Chuck Lutz wrote:So, Luca...it is your contention that all the unmarked "mystery" cans in the USA with the big "X" on them and no mfg. info on them were made in Europe? Also can you comment on the mystery cans here in the USA with the ROUND spout on them? I don't recall seeing any German or British or Italian cans with a ROUND spout on them, so these had to have been made here in the USA.....the European cans have that German-style oblong spout on them.
I have no idea how many cans the British made with no W/D markings on them, but the USA made 22 million cans it seems and they are found all over the world....can you explain how with us shipping them everywhere that so many of these unmarked, and clearly early/non-US style cans are found in the USA and why the Marines are using them so EARLY in WWII in the Pacific?
How and why would so many have been sent TO the USA when we were clearly getting ready or had begun to make 22 million of them? I can understand the possibility of some German cans and some early British copies could have been sent to the US for evaluation and to copy, but it seems there are far too many here STILL to cover that supposition. Since the Marines had obviously been ISSUED enough for them to have shown up in the Tarawa photograph makes it unlikely they came from that source.

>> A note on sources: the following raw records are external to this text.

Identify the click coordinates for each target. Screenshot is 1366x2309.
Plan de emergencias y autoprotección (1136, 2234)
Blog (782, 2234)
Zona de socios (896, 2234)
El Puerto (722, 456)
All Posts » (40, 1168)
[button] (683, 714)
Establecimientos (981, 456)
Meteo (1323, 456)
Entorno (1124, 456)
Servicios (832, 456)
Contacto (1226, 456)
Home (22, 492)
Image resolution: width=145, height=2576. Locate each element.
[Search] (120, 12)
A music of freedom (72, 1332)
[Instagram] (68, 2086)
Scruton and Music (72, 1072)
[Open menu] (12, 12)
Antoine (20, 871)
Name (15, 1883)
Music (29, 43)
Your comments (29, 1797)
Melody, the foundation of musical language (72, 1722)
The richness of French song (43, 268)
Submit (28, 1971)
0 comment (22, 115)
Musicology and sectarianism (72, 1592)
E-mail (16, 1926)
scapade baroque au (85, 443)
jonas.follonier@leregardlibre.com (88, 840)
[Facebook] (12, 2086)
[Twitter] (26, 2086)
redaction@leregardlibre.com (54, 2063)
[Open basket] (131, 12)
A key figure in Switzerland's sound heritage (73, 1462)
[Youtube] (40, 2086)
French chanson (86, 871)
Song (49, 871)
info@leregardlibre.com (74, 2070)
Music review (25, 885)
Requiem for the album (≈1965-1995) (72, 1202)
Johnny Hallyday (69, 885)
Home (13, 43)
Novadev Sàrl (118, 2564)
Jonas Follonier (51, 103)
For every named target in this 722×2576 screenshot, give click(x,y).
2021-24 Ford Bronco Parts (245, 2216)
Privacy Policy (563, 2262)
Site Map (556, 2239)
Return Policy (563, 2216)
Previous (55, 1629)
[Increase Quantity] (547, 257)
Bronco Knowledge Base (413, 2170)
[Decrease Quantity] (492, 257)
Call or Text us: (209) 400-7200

How the British who were in a very critical phase of the war could find the priority to ship jerry cans to Australia in time for the Marines to have been issued them for Tarawa is hard to fathom. Even more interesting is that they sent cans that were not even marked with the W/D????? The Brits DID make "Reverse Lend Lease" gear and delivered it to the US forces in Europe, they did NOT make, for instance, First Aid web pouches and send them to the USA for our troops to use.....they delivered them to US forces in Europe....so I don't buy that jerry cans made in England with NO markings on them were sent to the US where we find them today....or that for some reason the Marines ended up with them on Tarawa from this shipment.